April 3rd, 2012 | 3 MIN READ

Ecommerce Links: March 2012

Written by author_profile_images Linda Bustos

Linda is an ecommerce industry analyst and consultant specializing in conversion optimization and digital transformation.

They say March comes in like a lion and out like a lamb, but the tech world just keeps cranking out big news -- from the launches of iPad 3 and Google Play to Twitter's acquisition of Posterous and Facebook's Timeline transition for brand pages. At the end of each month, we like to highlight notable articles from around the Web for ecommerce professionals. To follow shared links throughout the month, please follow us on Twitter @getelastic.

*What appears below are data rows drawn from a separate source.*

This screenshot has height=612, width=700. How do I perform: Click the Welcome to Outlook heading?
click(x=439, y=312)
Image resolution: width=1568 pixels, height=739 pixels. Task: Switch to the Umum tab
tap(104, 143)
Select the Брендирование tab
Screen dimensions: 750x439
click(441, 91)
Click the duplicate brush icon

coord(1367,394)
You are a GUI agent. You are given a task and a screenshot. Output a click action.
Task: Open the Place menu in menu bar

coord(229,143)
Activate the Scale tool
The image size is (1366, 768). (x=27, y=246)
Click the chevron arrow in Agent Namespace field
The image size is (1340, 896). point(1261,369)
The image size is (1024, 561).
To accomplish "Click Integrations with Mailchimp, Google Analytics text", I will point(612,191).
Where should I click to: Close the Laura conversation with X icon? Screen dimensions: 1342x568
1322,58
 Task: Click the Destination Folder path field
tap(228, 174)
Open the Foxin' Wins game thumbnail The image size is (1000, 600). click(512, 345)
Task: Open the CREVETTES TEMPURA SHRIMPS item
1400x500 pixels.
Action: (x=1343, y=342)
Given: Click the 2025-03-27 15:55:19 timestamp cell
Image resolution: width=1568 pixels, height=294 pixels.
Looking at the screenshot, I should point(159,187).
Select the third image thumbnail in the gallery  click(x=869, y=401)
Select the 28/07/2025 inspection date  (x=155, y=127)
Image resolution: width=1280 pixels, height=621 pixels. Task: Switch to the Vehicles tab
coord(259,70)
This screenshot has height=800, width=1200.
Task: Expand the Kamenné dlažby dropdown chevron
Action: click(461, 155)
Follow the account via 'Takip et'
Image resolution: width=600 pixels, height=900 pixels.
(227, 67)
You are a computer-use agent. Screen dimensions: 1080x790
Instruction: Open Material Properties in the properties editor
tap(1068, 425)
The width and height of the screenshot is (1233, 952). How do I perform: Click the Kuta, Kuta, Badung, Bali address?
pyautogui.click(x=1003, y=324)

  • Everyone's obsessed with the design of their home page, but how much thought have you given to optimizing your home page slider? Rich Page shares 6 best practices for making your home page richer, such as: don't use more than 5 slides, as users don't stay long on your home page.
  • "The dirty little secret that plagues most conventional, first-generation enterprise APIs is that they aren’t much cheaper or faster than the old-fashioned methods of low-level integration or hacking away at the platform code." Our own David Chiu explains how commerce APIs are the solution to the headache of traditional APIs at Econsultancy.
  • We've seen a lot of new marketplaces arise in the last 5 years - from music and app stores, to self-published ebooks and even 3D printing. But what about genetic data, could it be the next virtual product? Imagine "the creation of an opt-in data marketplace that allows people to license their data to help cure diseases, create drugs, make better products, streamline marketing and advertising budgets." For example, breweries could exclude marketing certain brands to consumers with a genetic trait that makes them averse to bitter taste -- while consumers gets paid for sharing the information.
  • Mobile is expected to make up 25% of paid search clicks by the end of the year. (You know what this means? Get your mobile landing pages in order.)
  • Often times, the developer of a web tool doesn't anticipate all the features people want, rather they end up developing them in response to user demand (think @replies on Twitter). Other times, clever developers go ahead and forge their own solution, like PinAQuote, which offers the ability to pin text on Pinterest. Could the next "Pin It" button could be for sharing product reviews?

  • Just for fun, step into the Twitter time machine and check out what the first 30 tweets looked like. To think the founders and their friends actually used the social network as it was originally intended - to broadcast the inane minutiae of your waking moments.